- Exercise aim: Can you convert the listing, from the line containing "Task: Click the Top Tube Length label" down to the line containing "tap(1229, 200)", into a Markdown table with a Row column numbering each line and a Line column holding its text, leaving out any blank lines?

- Available data:
--- BEGIN ---

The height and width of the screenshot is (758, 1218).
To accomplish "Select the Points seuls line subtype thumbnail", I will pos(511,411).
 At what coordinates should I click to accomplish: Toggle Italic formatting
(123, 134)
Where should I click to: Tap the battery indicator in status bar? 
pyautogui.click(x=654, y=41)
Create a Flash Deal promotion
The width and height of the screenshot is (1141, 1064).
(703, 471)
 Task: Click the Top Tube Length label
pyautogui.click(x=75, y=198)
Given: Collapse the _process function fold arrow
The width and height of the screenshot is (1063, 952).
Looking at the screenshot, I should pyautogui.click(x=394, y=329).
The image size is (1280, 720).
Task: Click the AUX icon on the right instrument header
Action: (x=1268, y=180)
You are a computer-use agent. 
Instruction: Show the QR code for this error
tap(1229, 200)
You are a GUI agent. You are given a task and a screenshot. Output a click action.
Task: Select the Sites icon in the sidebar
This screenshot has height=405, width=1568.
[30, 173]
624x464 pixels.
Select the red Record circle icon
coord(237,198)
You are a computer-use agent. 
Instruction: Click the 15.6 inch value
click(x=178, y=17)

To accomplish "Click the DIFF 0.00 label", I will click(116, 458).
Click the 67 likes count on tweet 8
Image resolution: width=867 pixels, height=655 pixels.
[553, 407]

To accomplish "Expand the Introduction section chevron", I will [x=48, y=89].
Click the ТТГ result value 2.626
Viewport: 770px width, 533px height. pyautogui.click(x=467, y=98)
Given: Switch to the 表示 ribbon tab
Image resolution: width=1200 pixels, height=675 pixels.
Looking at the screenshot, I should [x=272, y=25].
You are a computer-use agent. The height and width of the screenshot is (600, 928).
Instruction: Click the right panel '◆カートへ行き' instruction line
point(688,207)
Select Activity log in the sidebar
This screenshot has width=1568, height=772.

--- END ---

- Answer for the task:
| Row | Line |
|---|---|
| 1 |  Task: Click the Top Tube Length label |
| 2 | pyautogui.click(x=75, y=198) |
| 3 | Given: Collapse the _process function fold arrow |
| 4 | The width and height of the screenshot is (1063, 952). |
| 5 | Looking at the screenshot, I should pyautogui.click(x=394, y=329). |
| 6 | The image size is (1280, 720). |
| 7 | Task: Click the AUX icon on the right instrument header |
| 8 | Action: (x=1268, y=180) |
| 9 | You are a computer-use agent.  |
| 10 | Instruction: Show the QR code for this error |
| 11 | tap(1229, 200) |